Complexities aside, what Roest accomplishes in Order and Disorder: The Poor Clares between Foundation and Reform is a readable and historically astute rendering of the early history of Franciscan Poor Clare sisters. The first chapter is a review of the history of St. Clare of Assisi and the emergence of the Damianite Order that can be passed over by those who already know this story well. The second chapter—“Damianites, Minoresses, Poor Clares”—is again well known by scholars, but is another attempt to document a movement that evolved even as canonical precepts were trying to catch up. The new material of the volume begins with chapter 3, “The Expansion of the Order until c. 1400,” and outlines the foundations of female Franciscan monasteries throughout Europe until the Observant reforms. Because Poor Clare houses are autonomous rather than centrally governed, each local house must be studied individually before statements regarding regulatory precepts and organizational trends can be deduced. Given that much of the data for this still resides in local archives and requires considerable linguistic skill to negotiate Romance, Germanic, and Eastern European languages, what Roest has done in this chapter is groundbreaking (although the Eastern European sources are still lacking for the most part). Most refreshingly, Roest is humble in his assessments and admits lacunae in records arising from the tragedies of the Hundred Years’ War, the Wars of Religion, the Napoleonic Wars, the French Revolution, and, of course, the catastrophic destruction of the World Wars. Because Poor Clare sisters often reside in small local monasteries, these houses, along with their records, frequently suffered the same fates in the previously mentioned disasters as the local populations. Sadly, the maps illustrating the spread of Poor Clare monasteries throughout Europe are poorly reproduced in this text, and no photos are included—a missed opportunity.

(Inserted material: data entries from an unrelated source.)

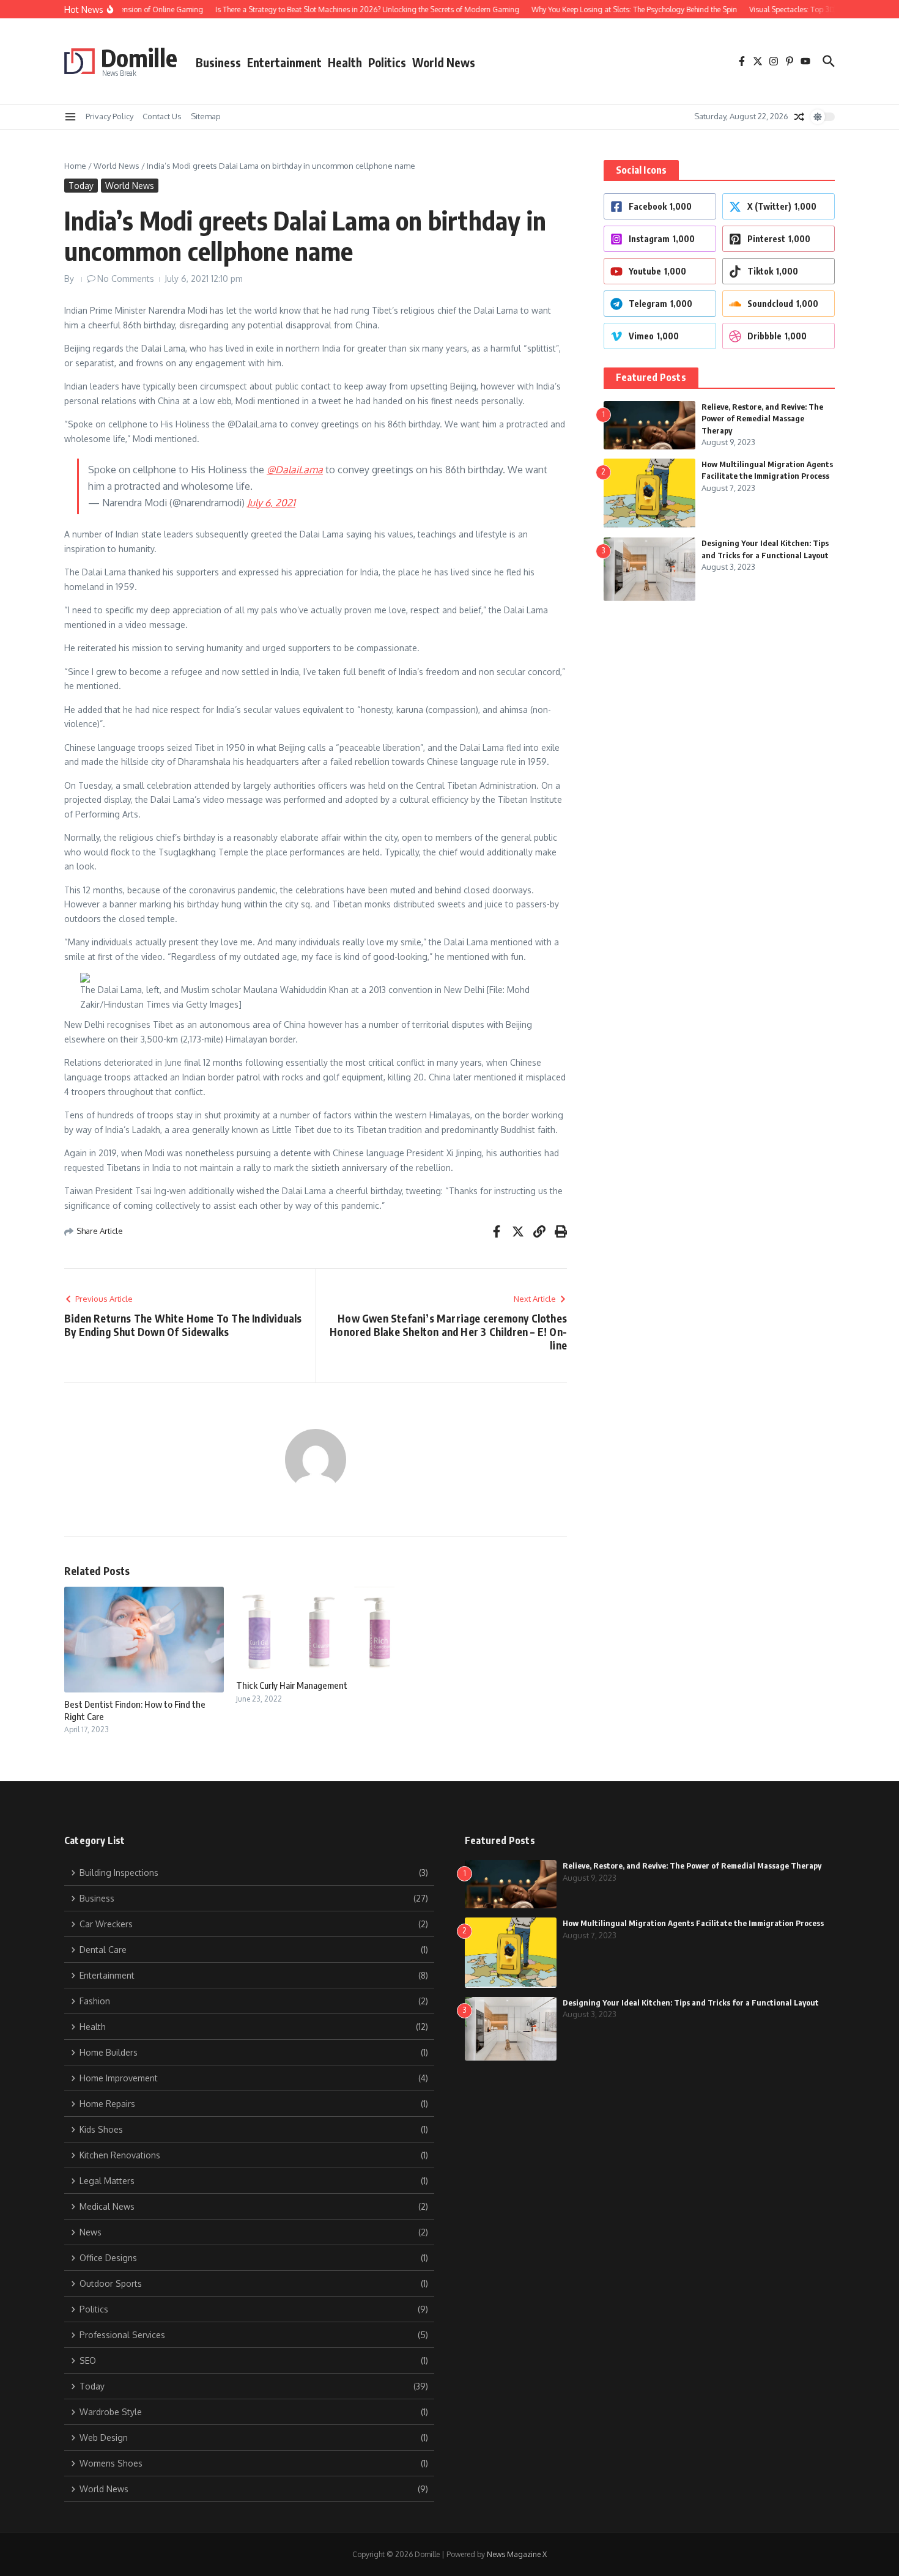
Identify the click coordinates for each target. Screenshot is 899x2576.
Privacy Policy (109, 116)
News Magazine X (517, 2554)
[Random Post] (799, 117)
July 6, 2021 (271, 502)
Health (345, 62)
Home (75, 166)
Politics (387, 62)
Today (81, 185)
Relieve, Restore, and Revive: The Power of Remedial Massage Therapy (762, 418)
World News (443, 62)
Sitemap (206, 116)
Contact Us (162, 116)
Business (218, 62)
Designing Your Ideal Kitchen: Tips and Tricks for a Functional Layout (691, 2002)
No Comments (125, 278)
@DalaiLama (295, 469)
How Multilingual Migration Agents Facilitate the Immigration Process (693, 1923)
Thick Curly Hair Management (291, 1685)
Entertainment (284, 62)
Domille (139, 57)
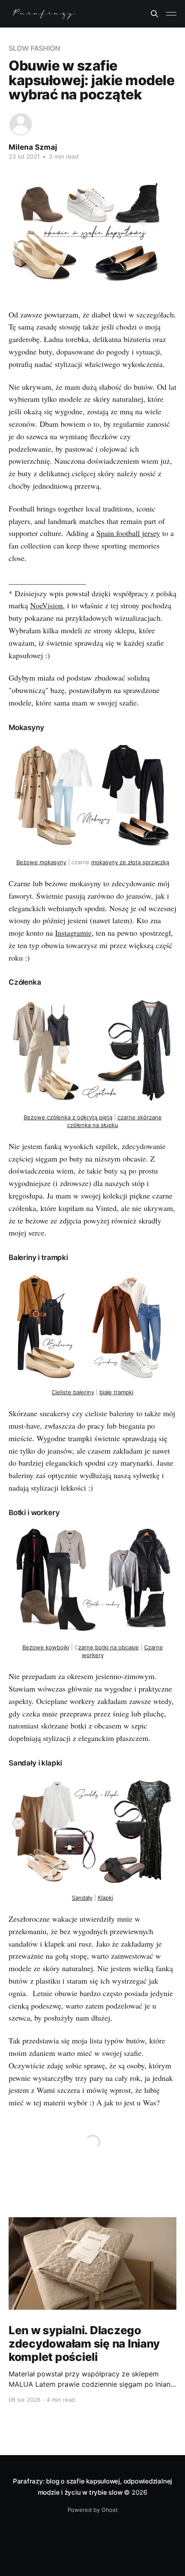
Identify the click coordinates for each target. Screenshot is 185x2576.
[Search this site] (154, 14)
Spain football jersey (128, 533)
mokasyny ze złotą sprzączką (130, 862)
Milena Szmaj (33, 147)
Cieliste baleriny (73, 1392)
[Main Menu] (171, 13)
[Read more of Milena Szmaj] (21, 124)
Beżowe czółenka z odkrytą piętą (68, 1117)
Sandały (82, 1897)
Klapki (105, 1897)
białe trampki (116, 1392)
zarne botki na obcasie (108, 1647)
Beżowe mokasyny (41, 862)
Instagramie (73, 932)
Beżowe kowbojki (45, 1647)
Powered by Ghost (93, 2509)
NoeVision (46, 605)
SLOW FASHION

In chapter 4, “Implementing Reforms,” Roest takes on the imposing challenge of attempting to classify religious houses of Franciscan sisters under various Franciscan reforms. The author admits that this chapter is but an outline to introduce readers to the various reforms of the Poor Clares throughout Europe, but the chapter serves as an unparalleled starting point for further research on this topic. The chapter offers snapshots in reforms originating in Castile, Burgundy, Italy, Spain, Alsace, Germany, Austria, and the Low Countries. What Roest does in his text is keep his eyes fixed on the sisters, rather than the friars, in the study of these reforms—a refreshing reprieve. The last two chapters outline the socio-religious and economic realities of various houses and the artistic contributions of Poor Clare sisters. These chapters again serve as a stepping-stone for further research.
All in all, Roest’s text is a superb introduction to those who wish to understand the development of the Order of Poor Clares. Readers should understand that this history is complex and local, and take Roest’s own cautions concerning the tentativeness of his assessments to heart. That being said, it is magnificent that Franciscan women [End Page 779] have with this text a more comprehensive view of their past, with a blueprint that will certainly focus scholarly work for the foreseeable future.